Text excerpt:

The Irony of Fate



The Irony of Fate

This article is about the film. For the eponymous concept, see Irony of fate (cosmic irony).
Irony of Fate

Theatrical release poster.
Written by Emil Braginsky
Eldar Ryazanov
Directed by Eldar Ryazanov
Starring Andrey Myagkov
Barbara Brylska
Yuri Yakovlev
Theme music composer Mikael Tariverdiev
Country of origin Soviet Union
Original language(s) Russian
No. of episodes 2
Producer(s) Evgeny Golynsky
Running time 184 minutes
Production company(s) Mosfilm
Original network Programme One
Original release 1 January 1976
Followed by The Irony of Fate 2

The Irony of Fate, or Enjoy Your Bath! (Russian: Ирония судьбы, или С лёгким паром!, literally: The Irony of Fate, or With Light Steam; trans. Ironiya sudby, ili S lyogkim parom!) is a 1976 Soviet romantic comedy television film directed by Eldar Ryazanov. The screenplay was written by Emil Braginsky and Ryazanov, loosely based on the director's 1971 play, Once on New Year's Eve (Russian: Однажды в новогоднюю ночь). The Irony of Fate was filmed in 1975 at the Mosfilm Studios. Doubling as a screwball comedy and a love story tinged with sadness, it is one of the most successful Soviet television productions and remains highly popular in modern Russia.


The key subplot is the drab uniformity of Brezhnev era public architecture. This setting is explained in a humorous animated prologue, in which architects are overruled by politicians and red tape. As a result, the entire country is polluted with identical, unimaginative multistory apartment buildings that can be found in every city, town, and suburb across the former Soviet Union. These buildings are completely uniform in every detail including the door key of each apartment.

Directions:
1. In the article about The Irony of Fate, rewrite the passage from "The key subplot" up to and including "of each apartment.", swapping "politicians" for "bureaucrats".
2. According to the article about The Irony of Fate, where was the film shot in 1975?

(Data records)
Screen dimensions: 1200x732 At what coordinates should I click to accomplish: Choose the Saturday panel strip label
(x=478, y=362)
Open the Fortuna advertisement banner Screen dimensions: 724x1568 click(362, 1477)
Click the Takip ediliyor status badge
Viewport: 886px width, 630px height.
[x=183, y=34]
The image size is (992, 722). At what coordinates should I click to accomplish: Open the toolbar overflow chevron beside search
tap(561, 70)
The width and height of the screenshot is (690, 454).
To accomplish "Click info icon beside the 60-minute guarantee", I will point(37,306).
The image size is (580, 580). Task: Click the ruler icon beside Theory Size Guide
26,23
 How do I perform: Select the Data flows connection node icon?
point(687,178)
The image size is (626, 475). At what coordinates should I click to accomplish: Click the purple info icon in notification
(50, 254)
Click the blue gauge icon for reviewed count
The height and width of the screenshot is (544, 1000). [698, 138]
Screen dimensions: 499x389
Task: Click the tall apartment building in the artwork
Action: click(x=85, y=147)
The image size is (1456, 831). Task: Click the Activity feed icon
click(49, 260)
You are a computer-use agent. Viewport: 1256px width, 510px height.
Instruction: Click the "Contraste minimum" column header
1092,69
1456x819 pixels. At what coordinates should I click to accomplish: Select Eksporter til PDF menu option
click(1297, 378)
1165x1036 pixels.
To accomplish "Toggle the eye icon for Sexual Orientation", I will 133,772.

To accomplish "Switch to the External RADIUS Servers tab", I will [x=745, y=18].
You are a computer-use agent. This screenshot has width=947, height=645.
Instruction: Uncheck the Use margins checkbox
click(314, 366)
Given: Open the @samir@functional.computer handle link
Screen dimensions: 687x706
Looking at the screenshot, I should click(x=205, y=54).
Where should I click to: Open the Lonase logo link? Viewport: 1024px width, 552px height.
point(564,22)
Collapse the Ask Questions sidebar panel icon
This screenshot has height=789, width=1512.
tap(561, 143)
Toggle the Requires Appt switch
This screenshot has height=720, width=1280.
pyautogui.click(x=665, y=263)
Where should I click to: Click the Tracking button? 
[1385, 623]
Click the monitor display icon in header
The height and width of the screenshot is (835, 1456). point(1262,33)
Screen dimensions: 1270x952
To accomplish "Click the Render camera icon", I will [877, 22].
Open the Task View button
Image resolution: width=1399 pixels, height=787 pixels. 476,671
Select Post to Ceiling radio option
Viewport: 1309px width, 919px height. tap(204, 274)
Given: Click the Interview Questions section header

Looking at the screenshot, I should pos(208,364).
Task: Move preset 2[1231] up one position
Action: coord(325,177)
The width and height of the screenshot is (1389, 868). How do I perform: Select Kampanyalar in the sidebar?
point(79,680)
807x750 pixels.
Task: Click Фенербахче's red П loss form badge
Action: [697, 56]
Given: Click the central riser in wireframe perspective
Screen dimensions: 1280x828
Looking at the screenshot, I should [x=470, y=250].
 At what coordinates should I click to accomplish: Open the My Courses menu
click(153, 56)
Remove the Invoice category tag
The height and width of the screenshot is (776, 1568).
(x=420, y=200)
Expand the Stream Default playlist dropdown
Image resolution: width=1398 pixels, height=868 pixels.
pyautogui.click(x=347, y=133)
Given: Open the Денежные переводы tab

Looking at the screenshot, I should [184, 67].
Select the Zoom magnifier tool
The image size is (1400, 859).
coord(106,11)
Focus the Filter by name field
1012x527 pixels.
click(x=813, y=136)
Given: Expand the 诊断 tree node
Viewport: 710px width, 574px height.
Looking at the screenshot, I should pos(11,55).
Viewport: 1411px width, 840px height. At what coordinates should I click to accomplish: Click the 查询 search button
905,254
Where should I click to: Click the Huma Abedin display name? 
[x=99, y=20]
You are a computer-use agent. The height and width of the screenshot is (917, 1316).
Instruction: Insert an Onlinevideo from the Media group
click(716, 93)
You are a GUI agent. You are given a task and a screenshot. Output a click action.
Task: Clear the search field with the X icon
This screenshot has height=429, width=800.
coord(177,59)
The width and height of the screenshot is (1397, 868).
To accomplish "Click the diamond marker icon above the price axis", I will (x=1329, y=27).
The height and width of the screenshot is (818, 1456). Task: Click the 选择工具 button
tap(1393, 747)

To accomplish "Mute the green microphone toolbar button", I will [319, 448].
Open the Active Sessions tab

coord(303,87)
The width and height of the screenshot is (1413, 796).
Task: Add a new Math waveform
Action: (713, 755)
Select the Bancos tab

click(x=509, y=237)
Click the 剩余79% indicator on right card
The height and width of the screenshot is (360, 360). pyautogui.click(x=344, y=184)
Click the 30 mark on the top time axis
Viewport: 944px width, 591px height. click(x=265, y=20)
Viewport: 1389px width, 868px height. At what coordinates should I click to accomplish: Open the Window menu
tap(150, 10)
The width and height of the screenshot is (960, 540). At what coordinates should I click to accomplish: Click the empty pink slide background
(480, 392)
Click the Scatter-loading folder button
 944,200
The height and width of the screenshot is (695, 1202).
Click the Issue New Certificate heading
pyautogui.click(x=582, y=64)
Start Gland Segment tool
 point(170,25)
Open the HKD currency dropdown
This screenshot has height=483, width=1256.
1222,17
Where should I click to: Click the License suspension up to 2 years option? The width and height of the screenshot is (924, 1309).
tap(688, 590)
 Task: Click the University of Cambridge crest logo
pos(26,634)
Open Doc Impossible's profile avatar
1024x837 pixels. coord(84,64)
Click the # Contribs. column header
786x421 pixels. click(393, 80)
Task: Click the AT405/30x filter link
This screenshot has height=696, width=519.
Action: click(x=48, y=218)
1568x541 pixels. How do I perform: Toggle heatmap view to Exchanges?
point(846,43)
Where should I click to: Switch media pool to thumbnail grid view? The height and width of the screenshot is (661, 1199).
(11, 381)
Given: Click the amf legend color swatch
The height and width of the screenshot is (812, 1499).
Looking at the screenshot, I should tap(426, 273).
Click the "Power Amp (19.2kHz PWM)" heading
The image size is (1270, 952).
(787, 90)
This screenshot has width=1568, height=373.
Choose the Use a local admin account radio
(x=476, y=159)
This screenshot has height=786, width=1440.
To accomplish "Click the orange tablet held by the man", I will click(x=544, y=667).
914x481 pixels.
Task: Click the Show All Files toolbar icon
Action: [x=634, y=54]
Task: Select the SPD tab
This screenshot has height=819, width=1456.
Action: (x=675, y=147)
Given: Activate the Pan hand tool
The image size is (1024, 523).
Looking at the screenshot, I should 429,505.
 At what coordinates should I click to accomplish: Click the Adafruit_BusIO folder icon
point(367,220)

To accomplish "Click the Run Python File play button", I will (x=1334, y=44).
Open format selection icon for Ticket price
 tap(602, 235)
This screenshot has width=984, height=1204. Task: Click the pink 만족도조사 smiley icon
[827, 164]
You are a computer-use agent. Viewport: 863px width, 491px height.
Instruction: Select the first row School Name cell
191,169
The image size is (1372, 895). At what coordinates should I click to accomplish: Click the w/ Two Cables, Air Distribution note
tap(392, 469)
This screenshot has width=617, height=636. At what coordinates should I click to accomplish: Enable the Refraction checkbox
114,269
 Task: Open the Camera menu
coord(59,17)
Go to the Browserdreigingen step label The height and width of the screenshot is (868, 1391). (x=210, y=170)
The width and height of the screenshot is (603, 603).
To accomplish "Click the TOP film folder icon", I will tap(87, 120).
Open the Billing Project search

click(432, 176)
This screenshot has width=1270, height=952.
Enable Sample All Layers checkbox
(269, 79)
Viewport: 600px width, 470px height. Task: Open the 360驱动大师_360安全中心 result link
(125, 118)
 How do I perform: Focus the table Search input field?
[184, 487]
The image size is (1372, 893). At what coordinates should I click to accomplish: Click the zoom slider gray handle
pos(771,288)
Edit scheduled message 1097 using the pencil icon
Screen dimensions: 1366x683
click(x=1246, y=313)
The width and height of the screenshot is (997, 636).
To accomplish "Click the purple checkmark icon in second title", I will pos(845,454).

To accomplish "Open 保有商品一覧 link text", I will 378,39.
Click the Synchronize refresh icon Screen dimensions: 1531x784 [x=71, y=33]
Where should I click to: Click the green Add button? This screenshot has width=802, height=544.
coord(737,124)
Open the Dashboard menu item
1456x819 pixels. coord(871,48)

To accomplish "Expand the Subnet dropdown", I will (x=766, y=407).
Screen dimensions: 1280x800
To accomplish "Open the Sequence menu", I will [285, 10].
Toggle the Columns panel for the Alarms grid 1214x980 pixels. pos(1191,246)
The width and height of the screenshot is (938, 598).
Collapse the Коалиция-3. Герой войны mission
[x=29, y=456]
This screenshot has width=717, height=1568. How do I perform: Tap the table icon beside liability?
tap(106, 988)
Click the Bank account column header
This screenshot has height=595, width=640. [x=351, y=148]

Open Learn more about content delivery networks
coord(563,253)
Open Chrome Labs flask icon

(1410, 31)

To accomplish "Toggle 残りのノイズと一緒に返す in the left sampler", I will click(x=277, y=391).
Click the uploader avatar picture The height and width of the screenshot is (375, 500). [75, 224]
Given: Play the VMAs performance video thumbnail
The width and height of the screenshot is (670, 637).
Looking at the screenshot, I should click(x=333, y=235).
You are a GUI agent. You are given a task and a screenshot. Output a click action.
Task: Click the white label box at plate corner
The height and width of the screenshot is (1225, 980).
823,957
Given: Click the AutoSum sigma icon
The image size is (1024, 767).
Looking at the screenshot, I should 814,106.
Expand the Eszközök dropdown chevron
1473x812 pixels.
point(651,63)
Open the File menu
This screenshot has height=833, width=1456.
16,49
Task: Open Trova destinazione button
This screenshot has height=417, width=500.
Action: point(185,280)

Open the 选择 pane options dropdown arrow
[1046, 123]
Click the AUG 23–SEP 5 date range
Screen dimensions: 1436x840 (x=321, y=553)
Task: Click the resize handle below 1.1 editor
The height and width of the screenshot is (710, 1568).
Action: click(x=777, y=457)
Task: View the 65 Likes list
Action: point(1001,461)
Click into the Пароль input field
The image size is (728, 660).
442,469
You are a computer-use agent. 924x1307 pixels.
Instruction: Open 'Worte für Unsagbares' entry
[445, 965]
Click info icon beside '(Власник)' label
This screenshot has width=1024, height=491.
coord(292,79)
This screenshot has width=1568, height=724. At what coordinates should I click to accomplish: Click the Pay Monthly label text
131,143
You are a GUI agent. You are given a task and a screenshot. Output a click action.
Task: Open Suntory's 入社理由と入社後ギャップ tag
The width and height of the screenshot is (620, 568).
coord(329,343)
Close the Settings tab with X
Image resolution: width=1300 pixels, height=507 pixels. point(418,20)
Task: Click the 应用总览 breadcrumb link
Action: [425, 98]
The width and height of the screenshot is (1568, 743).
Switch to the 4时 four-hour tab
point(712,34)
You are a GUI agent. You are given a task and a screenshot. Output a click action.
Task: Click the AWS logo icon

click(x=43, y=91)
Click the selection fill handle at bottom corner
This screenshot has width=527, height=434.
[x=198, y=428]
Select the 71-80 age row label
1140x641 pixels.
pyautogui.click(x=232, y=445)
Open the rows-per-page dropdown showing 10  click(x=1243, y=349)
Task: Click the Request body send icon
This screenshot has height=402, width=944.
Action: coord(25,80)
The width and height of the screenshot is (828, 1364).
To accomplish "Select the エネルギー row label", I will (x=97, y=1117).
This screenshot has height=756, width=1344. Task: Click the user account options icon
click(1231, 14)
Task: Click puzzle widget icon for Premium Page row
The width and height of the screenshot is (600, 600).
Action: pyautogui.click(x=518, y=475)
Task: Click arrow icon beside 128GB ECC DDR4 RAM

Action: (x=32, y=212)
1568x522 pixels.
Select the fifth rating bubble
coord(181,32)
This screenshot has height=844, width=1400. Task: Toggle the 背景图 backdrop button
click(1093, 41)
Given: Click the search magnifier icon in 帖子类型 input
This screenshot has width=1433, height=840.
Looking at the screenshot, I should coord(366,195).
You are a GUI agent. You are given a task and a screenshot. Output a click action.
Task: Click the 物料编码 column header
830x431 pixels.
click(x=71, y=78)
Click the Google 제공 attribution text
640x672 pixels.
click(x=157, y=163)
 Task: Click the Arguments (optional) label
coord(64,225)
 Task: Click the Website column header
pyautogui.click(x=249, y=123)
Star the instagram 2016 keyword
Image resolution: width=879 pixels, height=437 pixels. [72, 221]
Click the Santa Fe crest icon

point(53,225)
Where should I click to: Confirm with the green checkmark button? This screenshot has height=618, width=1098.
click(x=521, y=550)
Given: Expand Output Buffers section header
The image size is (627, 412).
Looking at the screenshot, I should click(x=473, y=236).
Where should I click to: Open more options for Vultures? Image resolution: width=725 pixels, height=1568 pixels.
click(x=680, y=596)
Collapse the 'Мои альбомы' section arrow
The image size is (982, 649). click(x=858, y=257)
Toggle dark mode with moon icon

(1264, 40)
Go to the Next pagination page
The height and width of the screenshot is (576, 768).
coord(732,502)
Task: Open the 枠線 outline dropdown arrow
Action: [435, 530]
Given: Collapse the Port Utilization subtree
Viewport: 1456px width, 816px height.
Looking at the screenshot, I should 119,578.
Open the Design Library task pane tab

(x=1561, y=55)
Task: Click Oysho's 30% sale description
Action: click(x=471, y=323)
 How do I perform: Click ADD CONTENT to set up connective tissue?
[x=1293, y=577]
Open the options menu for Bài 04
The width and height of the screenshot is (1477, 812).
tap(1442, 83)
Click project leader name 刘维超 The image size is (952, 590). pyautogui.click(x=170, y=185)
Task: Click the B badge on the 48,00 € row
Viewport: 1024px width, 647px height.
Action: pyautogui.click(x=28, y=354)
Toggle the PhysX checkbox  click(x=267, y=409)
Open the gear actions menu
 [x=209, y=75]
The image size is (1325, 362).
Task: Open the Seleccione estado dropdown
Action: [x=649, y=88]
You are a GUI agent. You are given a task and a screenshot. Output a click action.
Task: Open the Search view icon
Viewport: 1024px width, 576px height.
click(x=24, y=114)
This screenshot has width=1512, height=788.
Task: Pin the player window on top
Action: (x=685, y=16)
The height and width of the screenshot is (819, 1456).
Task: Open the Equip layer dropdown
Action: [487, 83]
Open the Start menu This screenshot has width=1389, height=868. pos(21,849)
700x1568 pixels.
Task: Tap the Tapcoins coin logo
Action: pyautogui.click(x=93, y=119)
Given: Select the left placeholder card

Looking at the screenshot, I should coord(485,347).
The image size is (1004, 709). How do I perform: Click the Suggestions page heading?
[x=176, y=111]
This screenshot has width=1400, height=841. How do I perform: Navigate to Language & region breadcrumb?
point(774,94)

Answers provided:
1.
The key subplot is the drab uniformity of Brezhnev era public architecture. This setting is explained in a humorous animated prologue, in which architects are overruled by bureaucrats and red tape. As a result, the entire country is polluted with identical, unimaginative multistory apartment buildings that can be found in every city, town, and suburb across the former Soviet Union. These buildings are completely uniform in every detail including the door key of each apartment.

2. At the Mosfilm Studios.